**Textauszug**:

════════

Digitale Plattformen sind attraktiv als Marktplatz für Tausch und Austausch. Unternehmen, die sie intelligent einsetzen, sparen damit Zeit und Geld. Und eine Plattformarchitektur kann die Basis sein für Alleinstellungsmerkmale eines Unternehmens.
Die ideale Plattformarchitektur spart Zeit und Kosten
(Bild: von Rosy from Bad Homburg/Germany auf pixabay)
Der Begriff der Plattform hat in der digitalen Welt Konjunktur. Plattformen gibt es dort zuhauf: das Spektrum reicht von der industriellen Planung und Fertigung (Automobile, Industriesteuerungen, Rechenzentren und mehr) über die Verkehrsplanung (beispielsweise „Digitale Schiene Deutschland“) bis zum Finanzwesen (Trader Plattform) und zur digitalen Ökonomie (Internet-Plattform).

════════

**Bereitgestellte Daten**:
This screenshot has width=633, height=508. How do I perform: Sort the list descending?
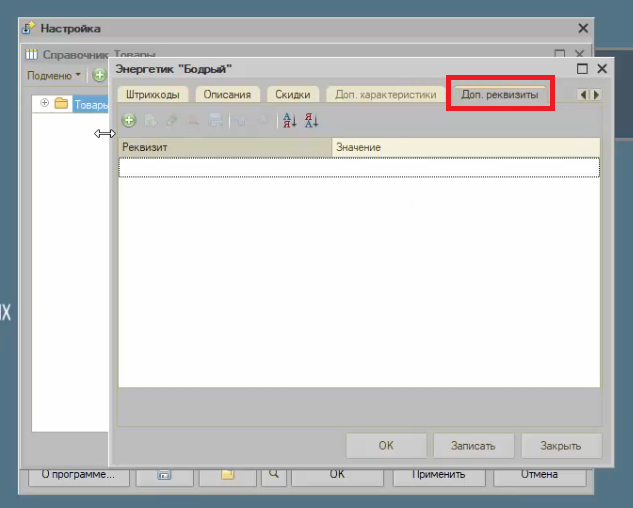point(311,121)
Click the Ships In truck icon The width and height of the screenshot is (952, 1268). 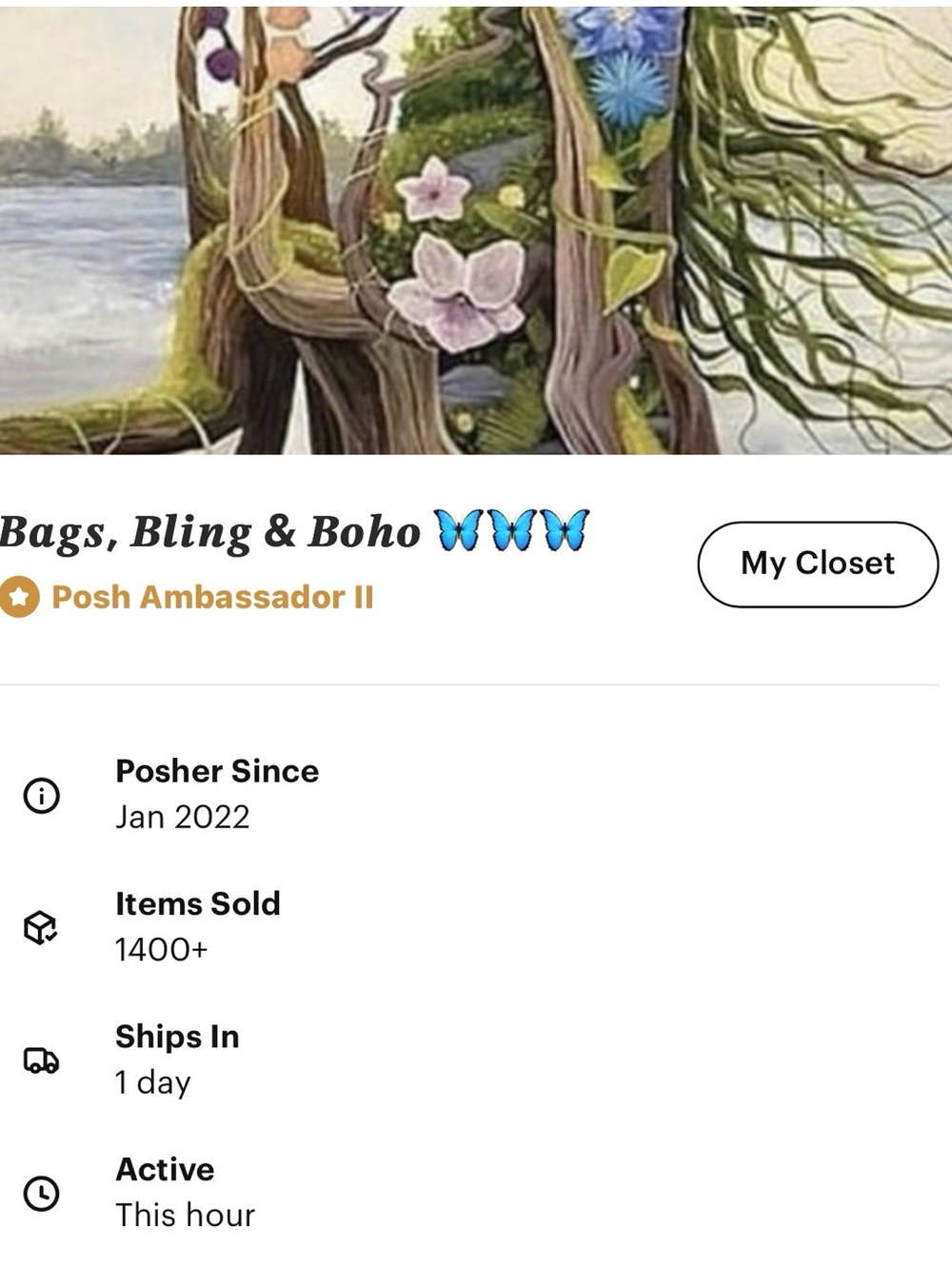click(41, 1060)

════════

**Aufgaben**:
1 - Schreiben Sie aus dem Textauszug die Stelle zwischen „Der Begriff der“ und „digitalen Ökonomie (Internet-Plattform).“ ab, beide Grenzen eingeschlossen.
2 - Beantworten Sie anhand des Textauszugs:
(a) Was sparen Unternehmen, die digitale Plattformen intelligent einsetzen?
(b) Welches Beispiel wird für die Verkehrsplanung genannt?
(c) Welche Plattform wird für das Finanzwesen angeführt?
3 - Nennen Sie alle Bereiche, über die sich laut Textauszug das Spektrum der Plattformen erstreckt.

**Lösungen**:
1 -
Der Begriff der Plattform hat in der digitalen Welt Konjunktur. Plattformen gibt es dort zuhauf: das Spektrum reicht von der industriellen Planung und Fertigung (Automobile, Industriesteuerungen, Rechenzentren und mehr) über die Verkehrsplanung (beispielsweise „Digitale Schiene Deutschland“) bis zum Finanzwesen (Trader Plattform) und zur digitalen Ökonomie (Internet-Plattform).

2 -
(a) Zeit und Geld.
(b) „Digitale Schiene Deutschland“.
(c) Die Trader Plattform.

3 -
- industrielle Planung und Fertigung
- Verkehrsplanung
- Finanzwesen
- digitale Ökonomie